I also had the symptoms that you describe, (occasional pain/burning sensation on the sole of one or both feet, occasional random points of sharp pain on top of a foot, twitches of or near an eyelid - sometimes adjacent to an eye on my temple). I'm convinced that those symptoms are associated with peripheral neuropathy due to gluten-sensitivity. Some of those symptoms resolved after I adopted the diet, (such as the twitches, and painful/burning soles), but in the case of my feet/lower legs, the result was a permanent loss of virtually all of my sense of touch, and a loss of reflexes. I have regained reflexive response, after taking Metanx, (a megadose combination of B-6 B-9, and B-12), for a year, and I can now faintly feel a pin prick anywhere on my feet or lower legs, but so far, that's the limit of my improvement. A pin prick doesn't really hurt - I can just feel that something is going on there. Similar to a diabetic with peripheral neuropathy, I can accidentally incur a toe injury, and never feel it, so I have to keep an eye out for infections that I can't feel, lest it result in requiring an amputation.

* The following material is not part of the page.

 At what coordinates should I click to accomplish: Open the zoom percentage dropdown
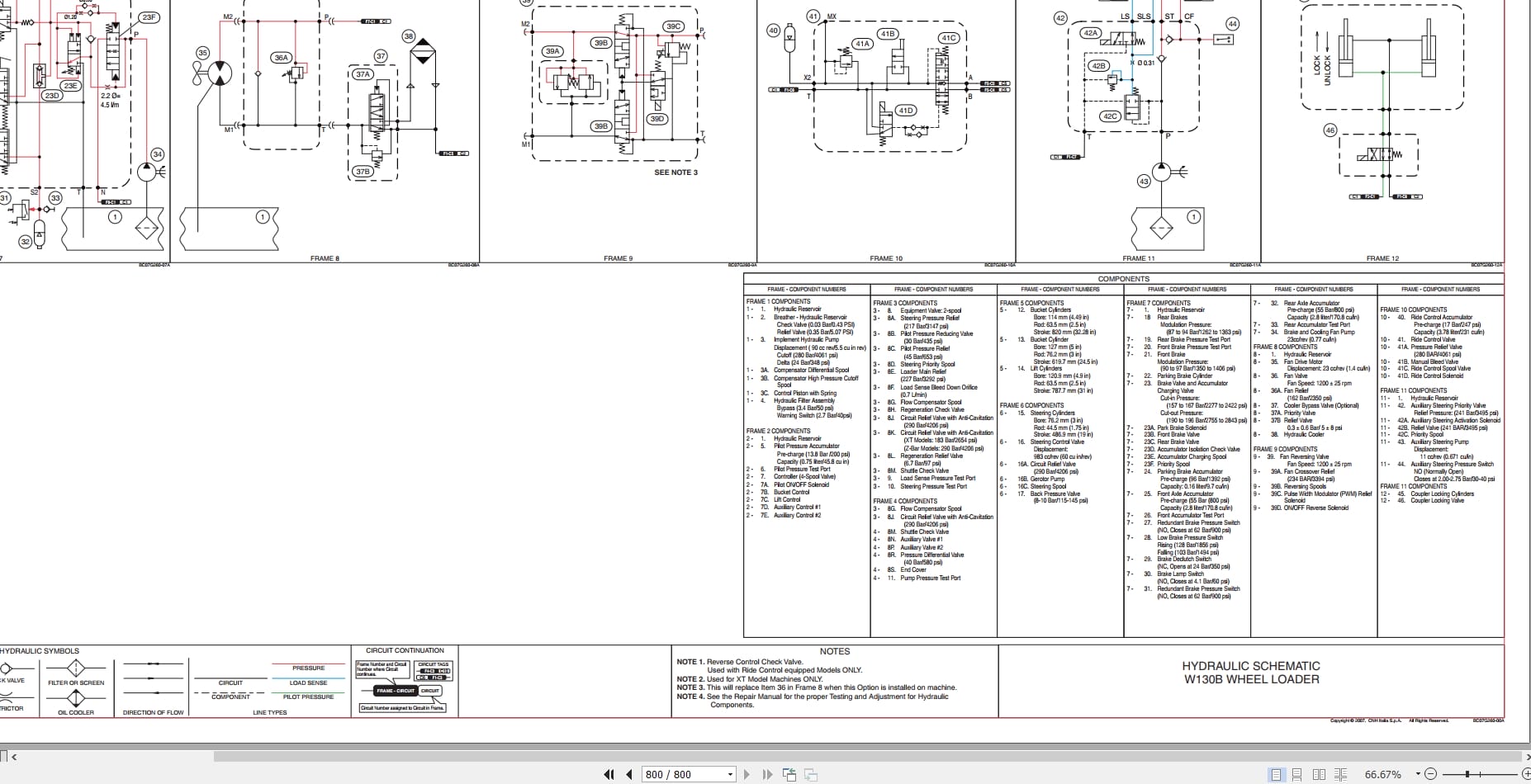click(1418, 774)
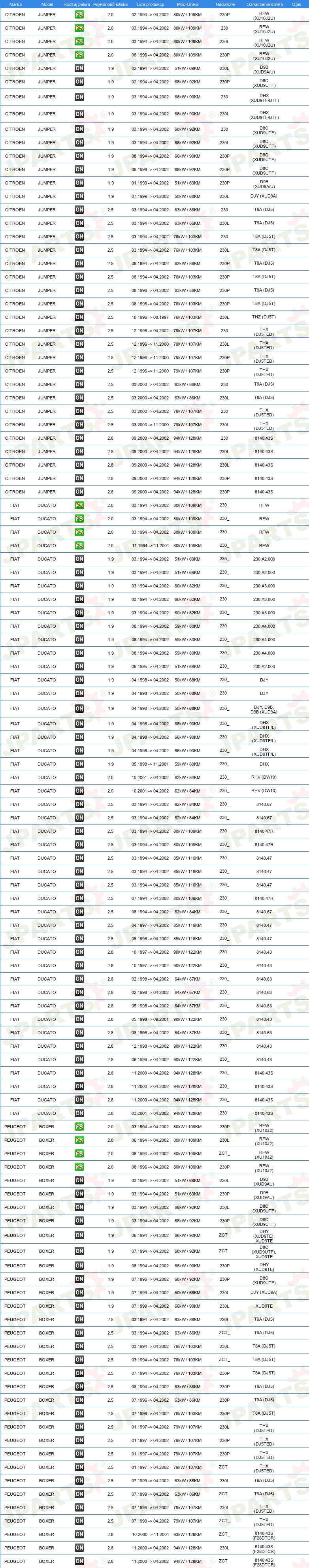The width and height of the screenshot is (309, 1568).
Task: Click diesel icon of Citroen Jumper 01.1999 D9B row
Action: pos(79,183)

Somewhere along the line, before I adopted the diet, I lost my ability to sense hunger pangs. So obviously I have damage to either my enteric nervous system, or my central nervous system, or both. I also never have a headache, anymore. Never. If I bump my head, I can feel a slight superficial pain, (on the surface), but not a true headache, (internal). While I was reacting, headaches and migraines were a regular problem. Sometimes I wonder if I may have simply lost my ability to feel a headache, due to a disconnect in my central nervous system. :shrug.

Along with this, I have developed balance issues which have also improved slightly after taking Metanx on a regular basis, but they are still serious enough that I have to be very careful about losing my balance. I also have gait issues, (according to the Neurologist who incorrectly diagnosed me with Parkinson's disease, and who didn't believe in gluten-induced peripheral neuropathy), but since then, I've convinced another neurologist that I do not have Parkinson's. She also had never heard of gluten-induced peripheral neuropathy, and therefore denied it's existence, but even though she agreed that I do not have Parkinson's disease, she couldn't explain the reason for my symptoms.

Tex

[RunIBD]

Thank you all very much for your input. The reason I ask, as you might have guessed, is that I have pain and fatigue to the point it has really begun to interfere with life - as if the D isn't enough! I have a (pardon the pun) "gut" feeling that there is more going on with me than just the LC, but want to rule out that possibility if this kind of pain and fatigue is a relatively common symptom.

My first GI appoint is tomorrow, so I hope to discuss all of this with the Dr. Are GI docs open to discussion regarding other diagnoses such as lupus, celiac, crohns? Or have you found they prefer you work with your GP?

What a Godsend you all are!!

Valerie

[ant]

Dear Valerie

Are GI docs open to discussion regarding other diagnoses such as lupus, celiac, crohns?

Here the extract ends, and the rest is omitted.